The debate about whether you need to design a mobile experience for consumers has been settled. With Google’s algorithmic changes last year that favor mobile-ready sites and the fact that the majority of adults use smartphones, if you have not yet optimized your site’s mobile user experience, do so now. As you build and improve your mobile user experience, remember that mobile isn’t a new or separate avenue of ecommerce; it’s an integral part of the consumer journey that provides new opportunities to personalize a shopper’s experience. It allows you to strengthen the relationship between them and your brand. As you plan your mobile engagement strategy, consider utilizing the following four tactics:
- Social engagement rewards
- Make email contact mobile-friendly
- Utilize mobile-ready interactive ads
- Craft your strategy for how customers use mobile today, but consider how to respond to future technology
Encourage Social Sharing
Consumers are already engaging heavily with social media via mobile. With devices constantly in hand, sending incessant notifications to interact, the average adult spends significant screen time on their phone. Capitalize on this this level of interaction by adopting strategies to capture consumer attention while they are on their mobile devices.

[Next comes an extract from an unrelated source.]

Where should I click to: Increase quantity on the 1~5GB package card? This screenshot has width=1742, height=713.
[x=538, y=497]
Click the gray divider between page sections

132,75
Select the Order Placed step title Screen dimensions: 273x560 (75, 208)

As previously discussed on this blog, reviews provide unique content that helps with SEO and building consumer trust. But they have the added benefit of drawing people in via social networks. Mobile devices have become an important method for consumers to find recommendations and discover new product. This is both because shoppers browse reviews while in-store (showrooming) but also because they rely increasingly on their social networks for product suggestions and insight. Millennials in particular place more trust in peer opinions posted on social media than in product descriptions supplied by ecommerce retailers.

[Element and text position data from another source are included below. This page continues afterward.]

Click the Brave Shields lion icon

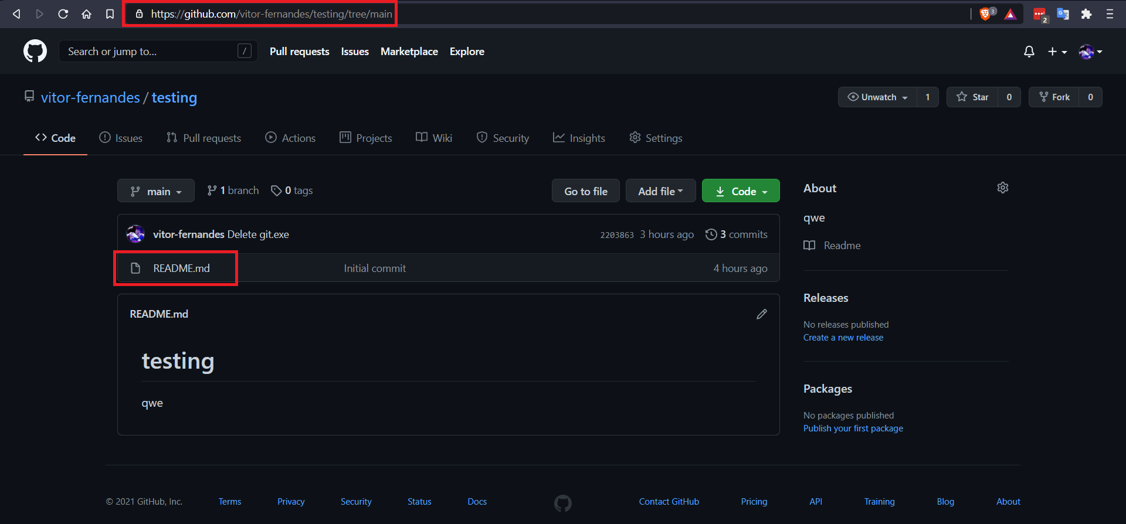985,14
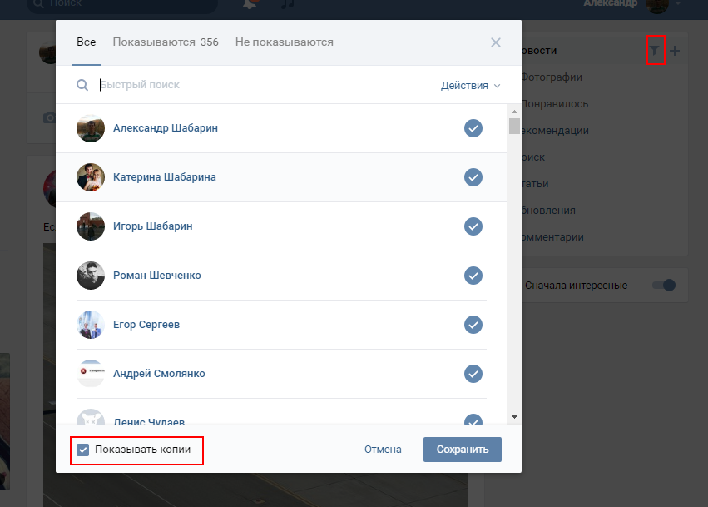Switch to the Не показываются tab

284,42
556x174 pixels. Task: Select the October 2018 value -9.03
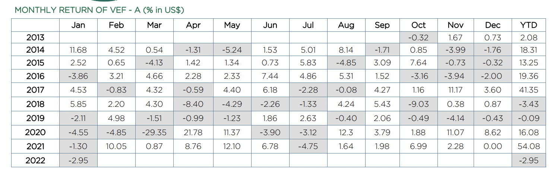(x=418, y=104)
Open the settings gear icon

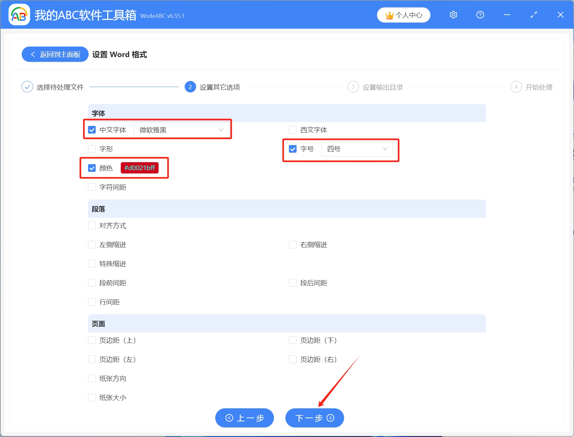(453, 15)
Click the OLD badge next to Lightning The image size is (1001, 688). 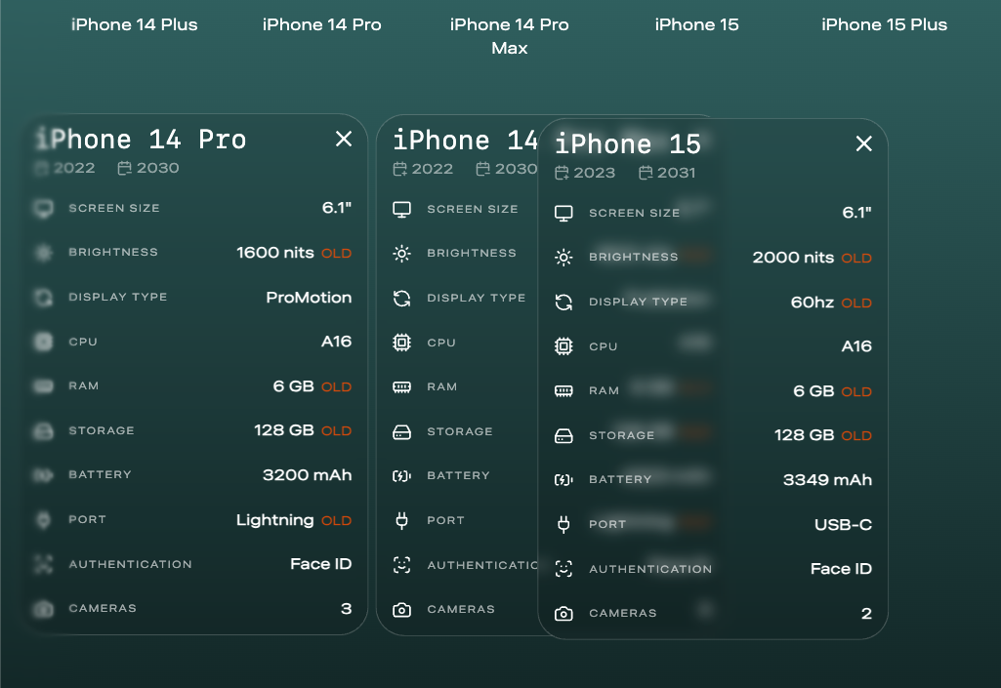click(336, 521)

Offering an engagement-based rewards plan can capitalize on both of these trends. It generates SEO-friendly content, like reviews, that builds trust and engagement. By rewarding customers for sharing products and reviews via social media, you reach their social networks and benefit from the credibility a peer recommendation provides. The more ways you offer customers to engage – by connecting on social media, ‘checking in’ when visiting brick and mortar retail locations, sharing purchase via social media, adding items to wish lists or registries – the more opportunities to expand your brand’s visibility and customer base.
Make Email Mobile
With the average U.S. consumer spending 5 or more hours a day on their smartphone, it’s likely they will access emails from your business via their mobile device. Taking the time to consider the unique mobile experience provides you an opportunity to better engage customers based on how they engage with your site. Develop a strategy that reflects the different ways people consume email on mobile as compare to via desktop or other device. Often, reading email on mobile means a quick scan to capture essential information before clicking away. How can your marketing strategy encourage longer interactions that lead to conversions? Thoughtful personalization will catch consumer attention and boost sales.
Use Interactive Ads
Smartphones are becoming the primary screen for consumers. As Erika Maguire explains, “consumers are now more powerful than ever. Their always-connected status and ability to find information in seconds puts them in control of their own experience, and this trend has forced marketers to rethink how they engage and connect with their customers.” No longer can you put up a site and trust that consumers will find it and the products they want – and purchase those products from you – without any intervention on your part. Fortunately, there are great new tools to capture customer attention.
Connected consumers want to engage with your brand on their terms, so consider ways you can both attract and retain their attention while they’re using their mobile device. Interactive video is one way to achieve this. According to Brett Relander, interactive ads are a growing trend for user acquisition in the mobile sector; they require the consumer to take some kind of action which can result in more meaningful data than other ads users view passively. The customer is more engaged by virtue of the interaction and you can glean more useful data about their shopping and purchase preferences.
Build for Today, Plan for Tomorrow
When planning mobile strategy, it can be useful to design for behavior, rather than screen size. Consumers use smartphones for shorter, more focused tasks like price comparisons and reading reviews. This should factor into how you attempt to catch their attention now, but not at the expense of how you might engage with them in the future. How consumers use mobile today is as different as how they used desktops five years ago, and as different from how they will use desktop, mobile, or wearables five years from now. As mentioned above, these different shopping channels won’t be mutually exclusive, but part of a broader consumer journey. Take both past habits and possible future trends into consideration as you build your strategy for the near term.
Give mobile users the best possible experience for the device they’re using to access your site, whether desktop, mobile, or – one day – wearable. Take the time to consider how they want to interact with your business and provide a tailored experience to match their behavior on each platform – both during the browsing and searching process and in follow-up communication. Use the power of social and interactive media to foster relationships with consumers – reward them for connecting with you, for building community around your brand, and leverage the data you collect from interactive ads to better craft their mobile experience. Lastly, consider how you can plan for consumer behavior in the future; utilize cross-device tracking to capture the customer journey to understand how and when they’re using various devices. This can provide insight into how you might engage or incentivise customers who are using multiple devices simultaneously, and plan for what the future of mobile ecommerce will look like.